This week we’re talking about Peperonata, a delicious snack (just like you are) from Southern Italy. It combines fried bell peppers, capers, and olives; you can serve it as a side dish or as aperitivo with sourdough bread. This dish is very special to the Pasta Bro and me as our Nonna made it every Sunday when we visited. These food memories are so beautiful, and you’ll find more recipes like this and so much more in my debut cookbook, available November 8th. Make sure to pre-order it now so you can get cooking as soon as it’s available!
5 tablespoons olive oil
2 pounds bell peppers, sliced
2 tablespoons capers
1 cup olives (Gaeta or Kalamata), pitted
A scrunch of pepper
A pinch of salt
1 Burrata (optional, for serving) Sliced bread (optional, for serving)

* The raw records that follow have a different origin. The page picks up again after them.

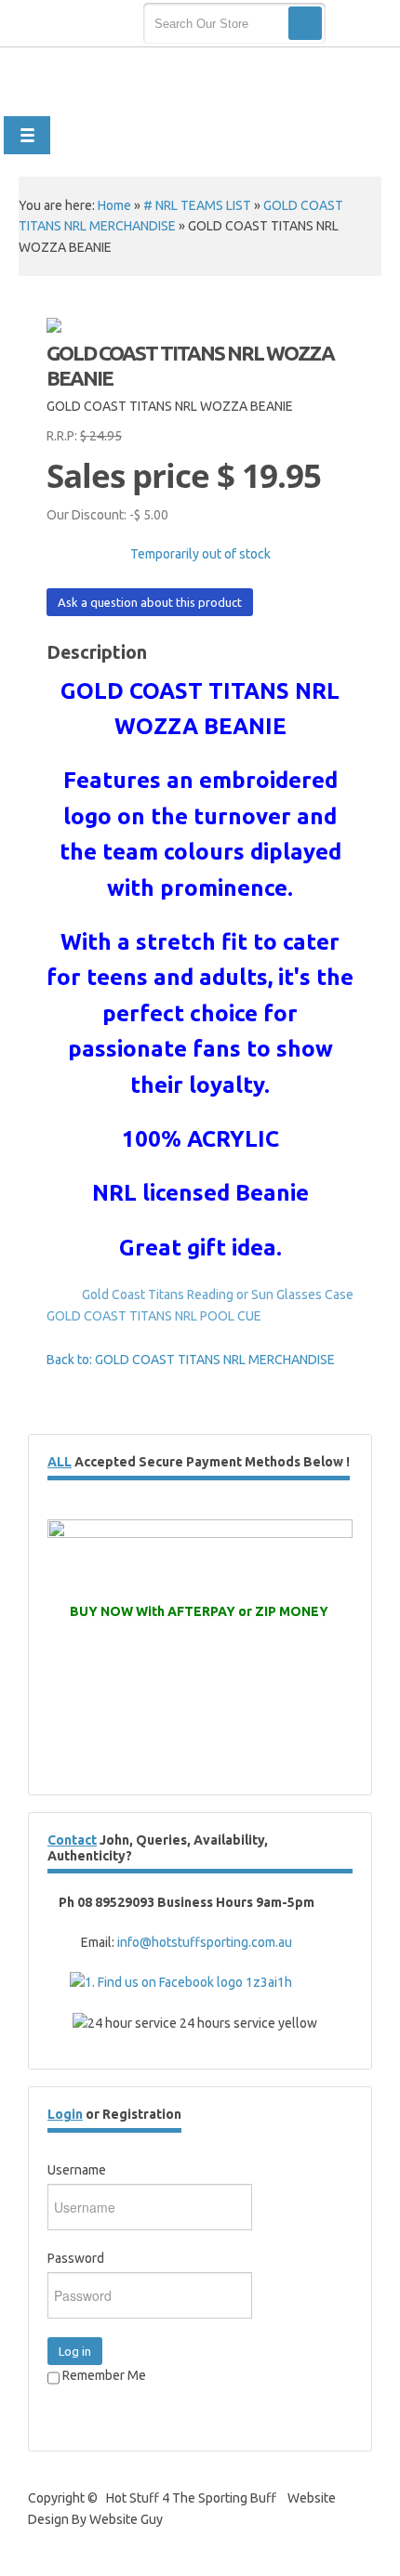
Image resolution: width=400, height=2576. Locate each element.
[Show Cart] (360, 24)
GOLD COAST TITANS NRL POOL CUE (154, 1315)
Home (114, 205)
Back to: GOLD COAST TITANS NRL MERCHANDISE (191, 1359)
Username (76, 2169)
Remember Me (103, 2375)
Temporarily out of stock (200, 553)
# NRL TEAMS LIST (197, 205)
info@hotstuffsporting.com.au (204, 1942)
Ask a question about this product (150, 602)
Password (75, 2258)
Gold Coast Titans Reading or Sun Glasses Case (217, 1294)
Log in (75, 2351)
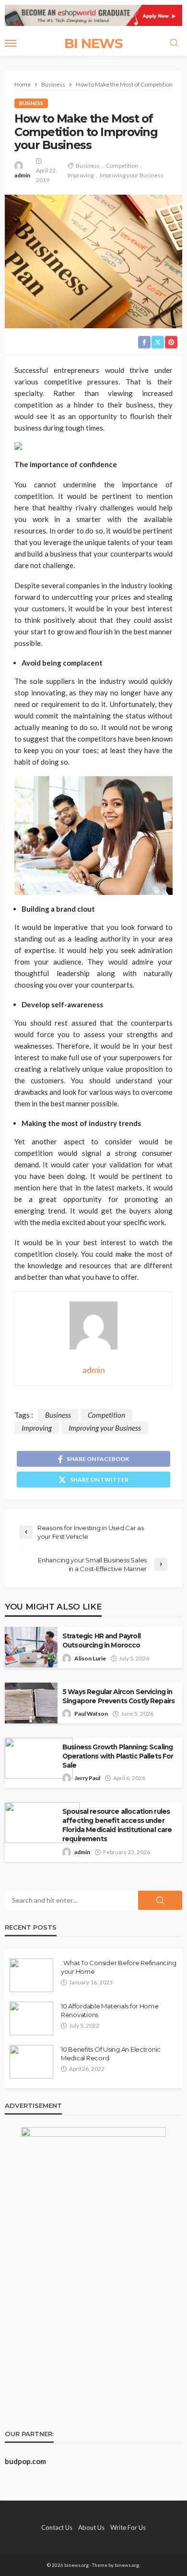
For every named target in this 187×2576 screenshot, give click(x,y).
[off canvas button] (10, 43)
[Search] (174, 43)
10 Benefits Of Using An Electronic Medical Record (111, 2053)
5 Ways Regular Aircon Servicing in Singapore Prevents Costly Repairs (118, 1696)
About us (91, 2527)
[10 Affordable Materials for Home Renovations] (31, 2018)
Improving (81, 175)
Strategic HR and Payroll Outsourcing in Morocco (101, 1640)
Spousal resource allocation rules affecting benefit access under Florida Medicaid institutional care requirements (117, 1825)
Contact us (56, 2527)
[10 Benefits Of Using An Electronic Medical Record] (31, 2062)
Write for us (128, 2527)
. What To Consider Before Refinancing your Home (118, 1967)
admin (22, 175)
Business (31, 103)
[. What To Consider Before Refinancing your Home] (31, 1975)
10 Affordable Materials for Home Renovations (110, 2010)
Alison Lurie (90, 1658)
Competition (122, 165)
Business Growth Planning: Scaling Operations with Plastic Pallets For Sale (118, 1756)
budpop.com (25, 2461)
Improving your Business (132, 175)
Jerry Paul (87, 1778)
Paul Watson (91, 1713)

A bunch of basil leaves (optional, for serving)
Add olive oil to a medium size pan and set over high heat. Once simmering, toss in bell peppers. When the peppers start to turn golden, add the olives, capers, a scrunch of pepper, and a pinch of salt. Reduce heat and let cook for 15 minutes until very soft.
If desired, serve as crostini by toasting bread in a little olive oil and topping with fried peppers, torn burrata, and fresh basil.